Nikolai erhält seine neue Heimat, Troy zwingt die Regierung zum Einlenken, die Freundschaft ist gerettet und sogar der politische Skandal bekommt eine Bühne. Für einen Film, der zuvor durchaus unangenehme Fragen über Propaganda, staatliche Interessen und enttäuschte Hoffnungen stellt, wird am Schluss erstaunlich ordentlich aufgeräumt.
Mir ist dieses Ende etwas zu gefällig. Es passt allerdings zum insgesamt optimistischen Ton des Films und hinterlässt zumindest ein gutes Gefühl.
Manchmal darf Hollywood eben auch Hollywood sein. Es muss nur nicht gleich jeden Konflikt mit einem Big Mac und einem Wohnmobil zudecken.
⭐️ Sucy-Fazit zu „Mayday“
„Mayday“ ist ein hervorragend aussehendes, temporeiches und überraschend warmherziges Actiondrama mit Humor. Die Ausstattung stimmt, die Action ist stark inszeniert und die Geschichte betrachtet den Kalten Krieg differenzierter, als es das zunächst sehr amerikanische Grundmotiv erwarten lässt.
Kenneth Branagh liefert eine körperlich und mimisch beeindruckende Leistung. Er ist lustig, gefährlich und verletzlich – häufig alles innerhalb derselben Szene.

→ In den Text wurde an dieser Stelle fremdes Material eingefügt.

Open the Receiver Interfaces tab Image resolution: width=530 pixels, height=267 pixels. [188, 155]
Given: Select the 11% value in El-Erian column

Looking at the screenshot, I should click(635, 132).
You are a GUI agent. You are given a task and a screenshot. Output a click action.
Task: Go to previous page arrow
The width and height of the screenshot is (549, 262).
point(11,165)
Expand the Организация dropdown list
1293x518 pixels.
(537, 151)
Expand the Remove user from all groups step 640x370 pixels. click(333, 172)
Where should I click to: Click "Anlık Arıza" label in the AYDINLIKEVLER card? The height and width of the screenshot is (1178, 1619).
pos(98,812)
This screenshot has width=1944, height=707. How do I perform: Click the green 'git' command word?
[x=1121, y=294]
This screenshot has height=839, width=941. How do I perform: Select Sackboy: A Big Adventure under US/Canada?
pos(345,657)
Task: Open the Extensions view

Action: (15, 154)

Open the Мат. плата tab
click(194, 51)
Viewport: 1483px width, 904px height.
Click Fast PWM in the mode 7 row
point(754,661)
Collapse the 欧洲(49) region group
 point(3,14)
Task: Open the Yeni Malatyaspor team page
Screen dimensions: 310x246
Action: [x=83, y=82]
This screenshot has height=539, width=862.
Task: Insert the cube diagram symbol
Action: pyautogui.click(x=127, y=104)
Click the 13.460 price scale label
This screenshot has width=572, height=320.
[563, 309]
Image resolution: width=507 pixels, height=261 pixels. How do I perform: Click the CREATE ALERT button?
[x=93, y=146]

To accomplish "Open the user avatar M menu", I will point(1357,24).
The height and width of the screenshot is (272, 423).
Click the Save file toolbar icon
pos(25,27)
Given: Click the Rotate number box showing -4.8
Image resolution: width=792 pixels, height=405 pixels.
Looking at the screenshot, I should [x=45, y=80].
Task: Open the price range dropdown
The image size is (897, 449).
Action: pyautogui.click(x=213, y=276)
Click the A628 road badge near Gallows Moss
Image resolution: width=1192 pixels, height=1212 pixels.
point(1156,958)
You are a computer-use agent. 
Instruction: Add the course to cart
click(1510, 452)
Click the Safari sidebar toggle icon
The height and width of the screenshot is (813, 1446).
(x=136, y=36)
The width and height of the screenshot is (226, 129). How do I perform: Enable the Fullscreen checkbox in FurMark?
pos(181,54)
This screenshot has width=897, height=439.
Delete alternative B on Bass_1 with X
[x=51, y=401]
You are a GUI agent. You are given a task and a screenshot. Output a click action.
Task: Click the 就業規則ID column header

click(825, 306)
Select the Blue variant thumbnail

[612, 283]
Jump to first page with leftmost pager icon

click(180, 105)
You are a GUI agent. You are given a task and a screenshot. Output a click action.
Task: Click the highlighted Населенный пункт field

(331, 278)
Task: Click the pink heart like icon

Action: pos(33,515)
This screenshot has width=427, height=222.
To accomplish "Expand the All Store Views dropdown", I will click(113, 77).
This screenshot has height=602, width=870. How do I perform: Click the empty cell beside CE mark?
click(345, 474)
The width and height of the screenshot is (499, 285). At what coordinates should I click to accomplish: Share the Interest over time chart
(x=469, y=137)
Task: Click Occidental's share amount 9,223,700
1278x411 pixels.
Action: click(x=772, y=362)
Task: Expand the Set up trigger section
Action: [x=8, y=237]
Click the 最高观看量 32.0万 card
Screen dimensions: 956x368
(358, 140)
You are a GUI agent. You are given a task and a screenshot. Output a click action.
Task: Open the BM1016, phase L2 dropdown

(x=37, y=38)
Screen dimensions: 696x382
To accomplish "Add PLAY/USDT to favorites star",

Ryan Reynolds bleibt dagegen die Fehlbesetzung. Er bemüht sich um ein zurückhaltenderes Spiel, besitzt aber nicht die Ausdrucksmöglichkeiten, die neben einem Schauspieler wie Branagh nötig gewesen wären. Dadurch entsteht kein wirklich gleichwertiges Zusammenspiel.
Auch die Unentschlossenheit beim Genre und das ausgesprochen gefällige Ende verhindern die Höchstwertung.
Trotzdem ist „Mayday“ eine echte positive Überraschung und einer der unterhaltsameren neuen Streamingfilme. Nach mehreren Zwei-Sterne-Patzern war das dringend nötig. Mein Fernseher und ich hatten schon über eine vorübergehende Trennung nachgedacht.
⭐️⭐️⭐️⭐️ Vier von fünf Sternen
Textquellen: Apple TV: Offizielle Filmseite zu „Mayday“, Apple TV Press: Filminformationen und Bildmaterial, Apple TV Press: Besetzung, Produktion und Executive Producer, Skydance: Ankündigung des Films und frühe Produktionsangaben, FlixPatrol: Weltweite Apple-TV-Charts, Rotten Tomatoes: Kritiken und Publikumswertung, Entertainment Weekly: Hintergründe zur Produktion und Branaghs Vorbereitung, GamesRadar: Kenneth Branaghs Actionszenen und Stunts, Decider: Drehorte und Produktionsdesign // Bildquelle: AppleTV
Zusammenfassung
„Mayday“ überrascht mit starker Action und einem großartigen Kenneth Branagh. Warum Ryan Reynolds für mich trotzdem eine Fehlbesetzung ist – vier Sterne.